In the case of Irish Americans and African Americans, the affinities are the stuff of legend, from the militant American abolitionist movement in New York led by the antislavery Irish revolutionary Daniel O’Connell, to the blackface minstrelsy tradition pioneered by Irish-American vaudeville entertainers.1 While the latter – the reactionary, white supremacist manifestation of the affinity – was, under a century of Jim Crow and then during the “white backlash” of the 1970s, by far the dominant one, the former tendency has never been extinguished. Cassidy’s work offers the proof.
Close attention to the dialectical interplay between Irish-American and African-American culture is given a tremendous boost by Cassidy’s scholarship, and it’s exciting to think of all the different kinds of scholarly and creative work on this subject that might come in the future. Until now, the dominant approach in the U.S. to this compelling affinity has been anti-dialectical, has looked only at its bad side, of which of course there is a great deal to say (as exemplified in Noel Ignatiev’s How the Irish Became White and David Roediger’s The Wages of Whiteness). But this bad side of the affinity is the same bad side of every European-American immigrant group (white racism directed against African Americans). The good side (anti-white supremacism and working-class intermixing between African Americans and European Americans), on the other hand, is expressed in a particular shared history of Irish- and African-Americans: the experience of degradation and exploitation under English/Anglo-American racial oppression.
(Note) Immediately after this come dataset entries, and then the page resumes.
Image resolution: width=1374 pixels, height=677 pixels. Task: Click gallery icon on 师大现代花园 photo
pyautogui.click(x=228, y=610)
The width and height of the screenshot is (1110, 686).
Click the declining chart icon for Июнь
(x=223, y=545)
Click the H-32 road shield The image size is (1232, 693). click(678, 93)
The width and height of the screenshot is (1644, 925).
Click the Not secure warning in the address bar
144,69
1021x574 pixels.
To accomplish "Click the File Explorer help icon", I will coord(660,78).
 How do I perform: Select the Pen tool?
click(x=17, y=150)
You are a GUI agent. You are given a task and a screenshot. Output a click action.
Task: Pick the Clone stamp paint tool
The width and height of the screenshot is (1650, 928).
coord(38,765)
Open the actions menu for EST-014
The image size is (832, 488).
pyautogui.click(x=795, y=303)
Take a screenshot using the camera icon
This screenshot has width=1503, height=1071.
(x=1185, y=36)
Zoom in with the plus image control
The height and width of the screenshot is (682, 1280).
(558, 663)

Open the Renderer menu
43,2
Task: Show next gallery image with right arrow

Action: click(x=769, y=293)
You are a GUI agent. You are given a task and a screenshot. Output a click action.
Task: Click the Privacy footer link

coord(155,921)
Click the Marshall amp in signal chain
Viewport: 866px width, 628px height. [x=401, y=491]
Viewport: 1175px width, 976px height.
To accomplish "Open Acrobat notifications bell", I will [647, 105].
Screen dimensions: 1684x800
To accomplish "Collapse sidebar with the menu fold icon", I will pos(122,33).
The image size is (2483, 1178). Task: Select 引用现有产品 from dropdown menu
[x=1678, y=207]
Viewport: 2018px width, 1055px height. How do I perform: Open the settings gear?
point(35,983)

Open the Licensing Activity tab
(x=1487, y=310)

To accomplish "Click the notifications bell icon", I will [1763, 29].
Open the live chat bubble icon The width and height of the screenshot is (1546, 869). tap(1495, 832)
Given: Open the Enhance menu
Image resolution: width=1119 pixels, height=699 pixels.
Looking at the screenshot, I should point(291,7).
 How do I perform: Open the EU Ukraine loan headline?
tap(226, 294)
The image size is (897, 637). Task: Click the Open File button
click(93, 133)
Although hardly ever acknowledged in the U.S., in Ireland this commonality has long been treated with suppleness and precision – by Irish academics and everyday people alike.2
While in bourgeois society interracial mixing between European Americans and African Americans has been happening only since the era of desegregation, the lived experience of Irish Americans and African Americans, reflected clearly in Cassidy’s book, reveals a much older connection, one that goes back to the beginnings of America – that is founded on resistance to British/Anglo-American racial oppression. No other immigrant group in America has this shared history with African Americans. The task now – and the prospect of an Obama landslide victory in November is making it more and more manifest – is to transform this old affinity’s good side into new conscious forms of resistance against Anglo-American ruling-class oppression and a new solidarity at the old Irish-American crossroads.
Reviewed by Jonathan Scott Bronx Community College City University of New York jonascott15@aol.com
Notes
1. For the story of Daniel O’Connell, see Theodore Allen, The Invention of the White Race, Vol. 1 (London and New York: Verso, 1994), 177-199, and for the history of blackface minstrelsy Eric Lott, Love and Theft: Blackface Minstrelsy and the American Working Class (New York: Oxford University Press, 1995).
2. The Irish historian David Beers Quinn was one of the first to write about the analogous experience of American Indians and African Americans under Anglo-American white racial oppression and the Catholic Irish under English/British colonialism. See his authoritative work, The Elizabethans and the Irish (Ithaca: Cornell University Press, 1966). In popular culture, the Irish musicologist Brian Cross has written eloquently of the love, passion, and deep respect shown by Irish youth to African American hip-hop groups, such as Public Enemy, whenever they toured Ireland. See his book, It’s Not About a Salary (London and New York: Verso, 1993).